Puppy-mill restrictions bill goes to governor’s desk

Associated Press


A legislative compromise aimed at reining in abuses by high-volume dog breeders while heading off a ballot effort to place puppy-mill restrictions in the state’s Constitution is headed to Gov. John Kasich.

Legislation satisfying terms of a deal struck between majority Republicans at the Statehouse and the Humane Society of the United States cleared the Ohio House last week, The Blade of Toledo reported. It previously had cleared the Ohio Senate.

Republican Rep. Brian Hill, of Zanesville, the bill’s sponsor, said the Humane Society has agreed that if the bill becomes law, it will keep further puppy mill restrictions off Ohio’s ballot for 10 years.

“One of the major things, I think, that was important for many of us was that there was going to be a ballot issue on this this fall,” he told House colleagues before the vote.

The Humane Society’s push for a constitutional amendment responded in part to a state law passed last year that had the effect of negating ordinances in Toledo and the Columbus suburb of Grove City that sought to prohibit pet stores and other retailers from acquiring the dogs they sell from such breeders.
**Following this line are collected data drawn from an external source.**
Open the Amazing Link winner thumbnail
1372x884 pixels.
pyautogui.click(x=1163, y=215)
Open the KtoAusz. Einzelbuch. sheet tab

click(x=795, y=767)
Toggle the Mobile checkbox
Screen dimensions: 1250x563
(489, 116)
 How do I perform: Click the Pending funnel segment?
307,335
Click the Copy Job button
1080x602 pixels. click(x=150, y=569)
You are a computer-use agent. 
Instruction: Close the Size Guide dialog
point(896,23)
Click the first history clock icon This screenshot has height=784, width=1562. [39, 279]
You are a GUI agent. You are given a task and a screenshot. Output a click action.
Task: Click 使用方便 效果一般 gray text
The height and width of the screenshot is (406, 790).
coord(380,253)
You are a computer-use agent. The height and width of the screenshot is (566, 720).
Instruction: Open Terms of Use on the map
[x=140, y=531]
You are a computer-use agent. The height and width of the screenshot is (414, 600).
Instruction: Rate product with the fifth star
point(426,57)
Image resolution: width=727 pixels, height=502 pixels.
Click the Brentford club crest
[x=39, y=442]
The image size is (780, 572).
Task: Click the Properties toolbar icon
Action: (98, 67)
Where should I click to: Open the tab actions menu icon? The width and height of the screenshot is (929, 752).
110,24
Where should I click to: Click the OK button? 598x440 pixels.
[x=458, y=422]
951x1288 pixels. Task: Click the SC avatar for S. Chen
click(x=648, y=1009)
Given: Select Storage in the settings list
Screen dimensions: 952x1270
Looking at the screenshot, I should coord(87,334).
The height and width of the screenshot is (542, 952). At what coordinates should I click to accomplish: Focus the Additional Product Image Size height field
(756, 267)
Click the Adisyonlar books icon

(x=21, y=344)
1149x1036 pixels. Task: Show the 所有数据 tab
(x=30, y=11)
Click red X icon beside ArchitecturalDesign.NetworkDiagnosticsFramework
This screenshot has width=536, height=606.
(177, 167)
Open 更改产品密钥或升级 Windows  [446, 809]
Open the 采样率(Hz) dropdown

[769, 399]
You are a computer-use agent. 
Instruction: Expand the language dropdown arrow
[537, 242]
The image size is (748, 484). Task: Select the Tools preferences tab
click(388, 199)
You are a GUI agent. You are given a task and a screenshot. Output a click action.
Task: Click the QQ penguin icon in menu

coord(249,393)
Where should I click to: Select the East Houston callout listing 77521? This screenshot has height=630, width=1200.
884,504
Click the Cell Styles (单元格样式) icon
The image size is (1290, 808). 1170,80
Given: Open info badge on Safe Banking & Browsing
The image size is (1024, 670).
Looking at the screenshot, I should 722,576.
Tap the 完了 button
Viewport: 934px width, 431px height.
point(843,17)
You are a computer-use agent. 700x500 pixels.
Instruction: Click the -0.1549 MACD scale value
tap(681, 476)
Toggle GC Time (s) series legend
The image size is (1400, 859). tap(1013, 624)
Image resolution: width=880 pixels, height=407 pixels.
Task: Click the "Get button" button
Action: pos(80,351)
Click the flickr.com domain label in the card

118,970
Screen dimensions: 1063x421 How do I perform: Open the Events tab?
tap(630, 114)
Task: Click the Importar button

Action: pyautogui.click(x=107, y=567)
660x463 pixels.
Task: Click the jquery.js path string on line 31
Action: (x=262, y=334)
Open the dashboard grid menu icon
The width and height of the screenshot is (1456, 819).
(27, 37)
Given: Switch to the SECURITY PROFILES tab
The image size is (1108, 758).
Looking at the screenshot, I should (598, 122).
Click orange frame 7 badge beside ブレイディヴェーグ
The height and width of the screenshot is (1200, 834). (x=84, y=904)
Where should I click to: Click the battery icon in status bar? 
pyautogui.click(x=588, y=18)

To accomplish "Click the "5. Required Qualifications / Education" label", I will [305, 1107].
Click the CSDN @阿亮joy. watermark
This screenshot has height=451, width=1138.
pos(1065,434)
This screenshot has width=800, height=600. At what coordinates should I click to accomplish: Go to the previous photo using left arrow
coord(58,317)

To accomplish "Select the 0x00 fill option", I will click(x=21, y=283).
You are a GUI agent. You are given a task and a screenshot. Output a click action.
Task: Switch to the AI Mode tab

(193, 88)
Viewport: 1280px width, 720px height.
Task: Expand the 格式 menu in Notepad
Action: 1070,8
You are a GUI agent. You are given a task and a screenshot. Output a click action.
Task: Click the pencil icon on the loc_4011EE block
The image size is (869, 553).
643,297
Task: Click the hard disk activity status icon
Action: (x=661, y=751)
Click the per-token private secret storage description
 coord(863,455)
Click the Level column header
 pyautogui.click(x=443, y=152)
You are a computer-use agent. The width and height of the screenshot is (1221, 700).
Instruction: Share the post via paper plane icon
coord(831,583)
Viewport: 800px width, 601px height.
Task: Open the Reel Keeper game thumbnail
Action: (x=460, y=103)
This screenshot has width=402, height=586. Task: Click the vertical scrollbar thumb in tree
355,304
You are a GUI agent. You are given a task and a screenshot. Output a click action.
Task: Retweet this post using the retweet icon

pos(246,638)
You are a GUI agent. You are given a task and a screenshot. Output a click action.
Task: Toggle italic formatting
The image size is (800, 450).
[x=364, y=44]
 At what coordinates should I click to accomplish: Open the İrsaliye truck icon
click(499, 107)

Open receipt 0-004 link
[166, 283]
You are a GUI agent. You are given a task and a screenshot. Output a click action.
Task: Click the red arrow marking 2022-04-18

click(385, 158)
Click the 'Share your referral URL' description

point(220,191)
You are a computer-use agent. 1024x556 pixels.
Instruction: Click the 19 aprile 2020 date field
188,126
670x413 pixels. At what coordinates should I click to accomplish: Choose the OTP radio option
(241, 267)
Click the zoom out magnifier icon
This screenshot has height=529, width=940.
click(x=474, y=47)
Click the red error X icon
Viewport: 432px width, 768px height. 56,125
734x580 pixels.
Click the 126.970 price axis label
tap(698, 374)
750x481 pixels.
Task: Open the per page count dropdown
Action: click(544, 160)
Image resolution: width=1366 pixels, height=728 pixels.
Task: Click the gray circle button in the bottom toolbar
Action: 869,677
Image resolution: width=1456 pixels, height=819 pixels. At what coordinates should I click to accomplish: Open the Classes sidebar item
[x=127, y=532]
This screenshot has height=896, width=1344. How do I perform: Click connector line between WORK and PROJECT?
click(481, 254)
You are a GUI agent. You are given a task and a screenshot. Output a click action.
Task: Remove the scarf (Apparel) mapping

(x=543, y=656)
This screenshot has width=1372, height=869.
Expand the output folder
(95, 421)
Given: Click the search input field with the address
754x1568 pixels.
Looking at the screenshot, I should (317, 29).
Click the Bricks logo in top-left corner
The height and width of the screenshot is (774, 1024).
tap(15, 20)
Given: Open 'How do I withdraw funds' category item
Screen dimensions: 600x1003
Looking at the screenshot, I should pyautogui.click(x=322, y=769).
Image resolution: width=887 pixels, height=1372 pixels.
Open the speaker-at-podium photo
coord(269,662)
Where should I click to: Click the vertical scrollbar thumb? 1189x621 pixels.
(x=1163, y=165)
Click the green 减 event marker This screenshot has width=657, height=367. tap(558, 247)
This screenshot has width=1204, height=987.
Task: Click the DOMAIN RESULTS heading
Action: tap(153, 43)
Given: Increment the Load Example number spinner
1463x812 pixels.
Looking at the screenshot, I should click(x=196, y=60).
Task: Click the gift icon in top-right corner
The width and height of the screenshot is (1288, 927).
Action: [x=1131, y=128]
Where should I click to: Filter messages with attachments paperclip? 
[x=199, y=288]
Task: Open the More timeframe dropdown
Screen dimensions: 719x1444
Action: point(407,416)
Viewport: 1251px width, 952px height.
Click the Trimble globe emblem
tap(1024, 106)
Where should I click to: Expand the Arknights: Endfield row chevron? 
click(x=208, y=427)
That law was championed by Petland, the global pet retailer based in Chillicothe, which also has gotten behind the compromise.

John Goodwin, senior director of the Humane Society’s national Stop Puppy Mills Campaign, helped negotiate the deal. He said the hope is that Ohio’s move to tighten requirements on pet stores and their suppliers will set a new national standard.

“We’ll see how it plays out,” he said.

The bill that’s been sent to the Republican governor would require pet retailers or dog brokers to get a signed document from their suppliers attesting that they’ve complied with Ohio’s standards of care for their animals, which relate to feeding, housing, veterinary care, exercise and human interaction.

“Ohio will be the first state in the nation to say that a sourcing requirement, [in other words] where sellers get puppies, will be taken into account as well as the conditions in which breeding dogs live,” Goodwin said.